The only child of unemployed parents in the Eastern Cape, she was set for a career at sea. But tensions seemed to come to breaking point for Arkona because she was going to have face officially-organised confrontation. At 10 am that day Akhona’s shipmate, Cadet Nokulunga Cele told the captain that a senior officer had repeatedly raped Akhona. On Akhona’s behalf, and against her wishes, Nokulunga reported that Akhona had said that six weeks earlier the officer, a Ukrainian, had first tried to kiss her while giving her swimming lessons. Later he said sorry, and told her to come to his room. But there he allegedly raped her. Akhona didn’t report it because she feared that nobody would believe her.
On hearing Nokulunga’s story, shipmaster Klaudiusz Kolodziejczyk says he immediately confronted the – still un-named – officer. And he set-up a three-way meeting with the officer and Akhona for 11am, as if it was just a personal problem.
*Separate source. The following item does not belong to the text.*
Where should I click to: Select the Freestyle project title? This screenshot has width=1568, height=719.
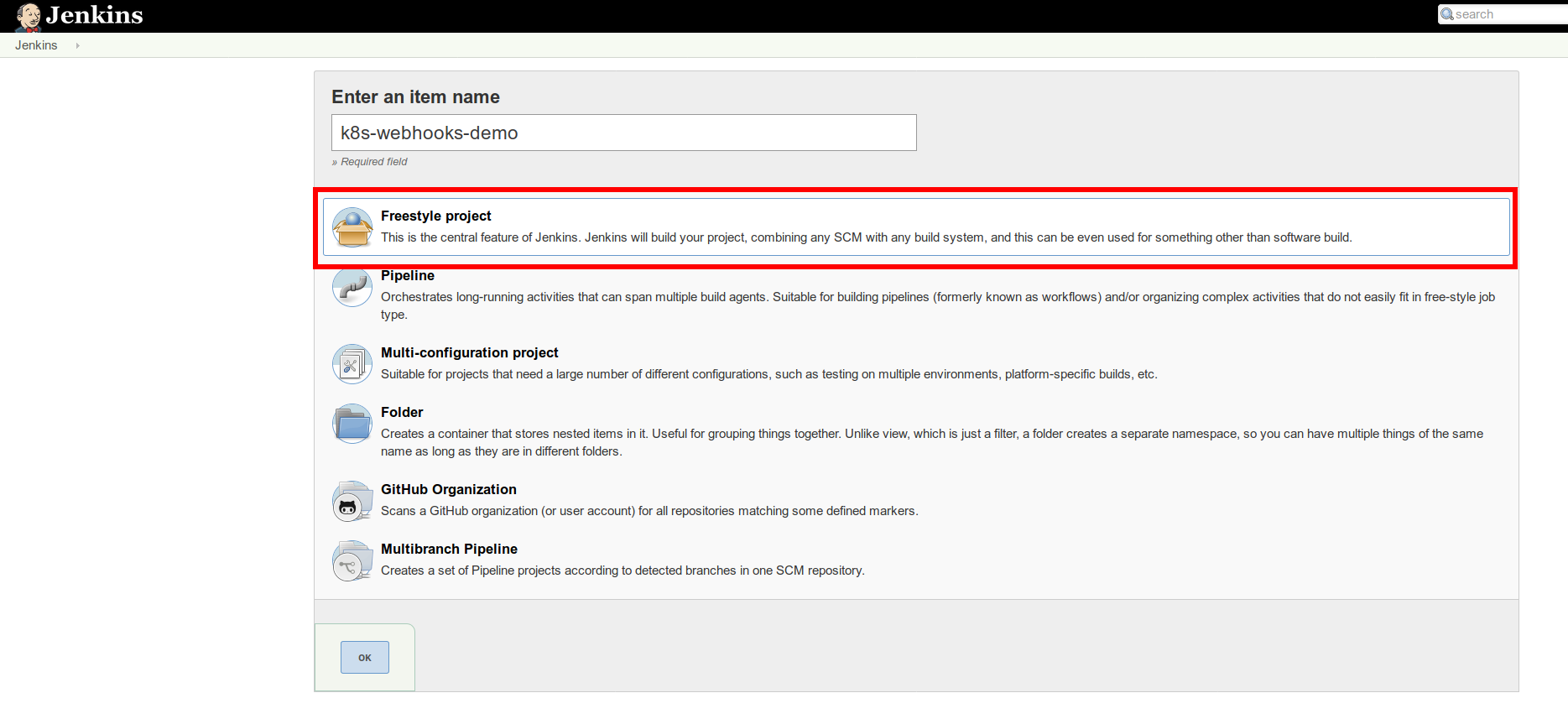(x=435, y=216)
Akhona did not turn up for that meeting. So the captain organised a search, during which pills and a bottle of thinners were found on the ship’s forecastle. Sea Rescue at Rijeka was alerted. Her body was found three days later.[1] Then a (small) international outcry began.
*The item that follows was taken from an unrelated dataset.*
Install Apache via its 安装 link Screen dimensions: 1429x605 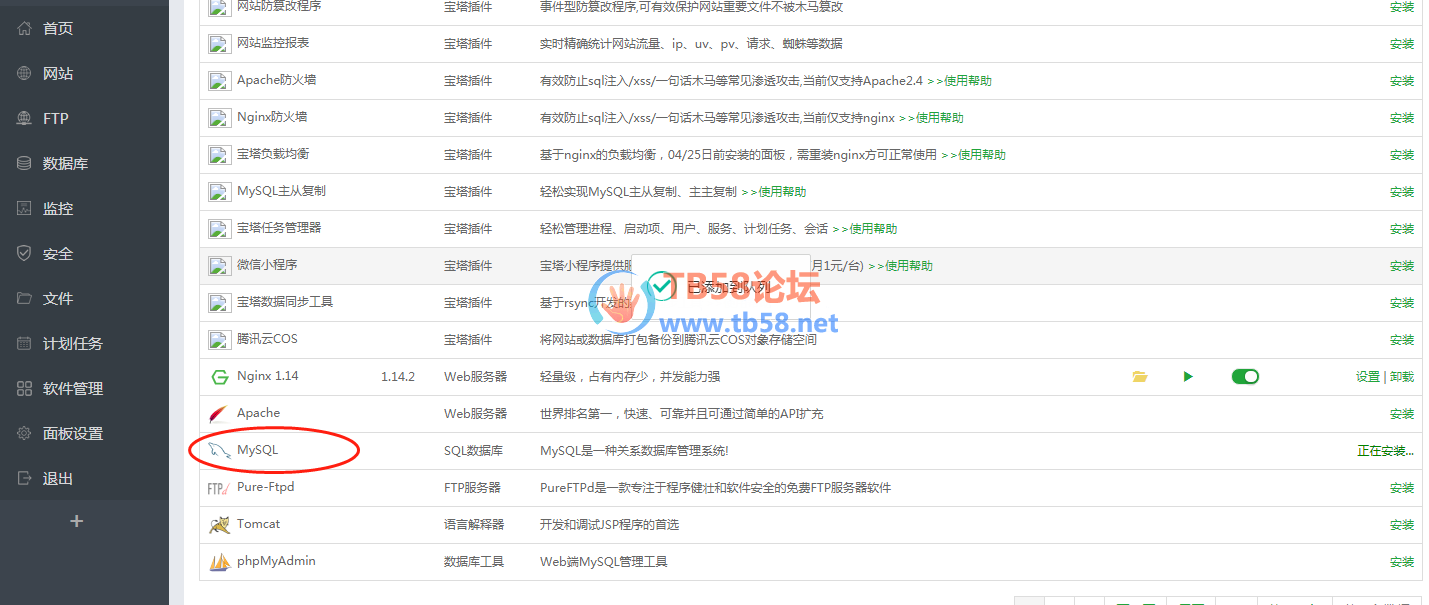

Importantly, several other cadets in the same maritime studies programme anonymously told the South Africa Sunday Times about the way senior officers were threatening cadets’ careers if they did not perform sexual acts. One cadet former female cadet said, ‘“It was like we were dumped in the middle of a game park.”’
The sexual abuse allegations include:
- A female cadet had to have two abortions after being raped at sea
- A married South African Maritime Safety Agency executive forced himself on a female cadet and threatened to cancel her contract if she reported it. His assault resulted in her having his child
- Senior officials raped two male cadets at sea
- At the end of their 12-month training three women trainees were pregnant
- A male cadet refused to have sex with a senior official and was punished by being sent home a month before finishing his training.[2]
The Croatian police later concluded that Akhona committed suicide. Their report said she was in a relationship with an officer that was “consensual but rough”. The seafarers’ union, Nautilus International, had doubts about this and called for a further investigation.
On March 3 2011, the House of Lords heard a new call for a full UK investigation into her death. In a debate marking the centenary year of International Women’s Day, Baroness Jane Campbell backed the Nautilus International call and drew attention to the particular pressures on female seafarers:
‘For women, living and working on board ship requires great dedication, tolerance and self-belief. Often they will be the only female on board, with a group of men used to a male-only environment. At sea it is impossible to walk away… Women from developing countries often secure employment only after making payments to dubious agencies. These women are exploited even before they have set foot on board.’[3]
Akhona’s story is recent – indeed current – history. And maybe it’s a rare case as women workers have only be allowed on ships in large numbers and non-traditional roles, such as cadets, in the last forty years. But to me as a historian of gender at sea, Akhona’s unnecessary tragedy raises crucial questions about centuries of lost maritime history of marginalised people:
- How much has there been such systematic abuse of power at sea over the years?’ (It’s clear that women, black people, young people, and those with least power would be the victims).
- How much have victims, particularly impoverished black women, been silent because they knew they would not be believed and it would harm them? How has that impacted on them?
- Over the centuries, what other seafarers have died, been raped, had abortions, and lost their careers?
The point of uncovering such studies is not just to deplore, but to bring about a situation where this can never happen again. I do history not just because it’s interesting (it is), but because I want to change the future, which includes stopping the kind of bullying Akhona endured.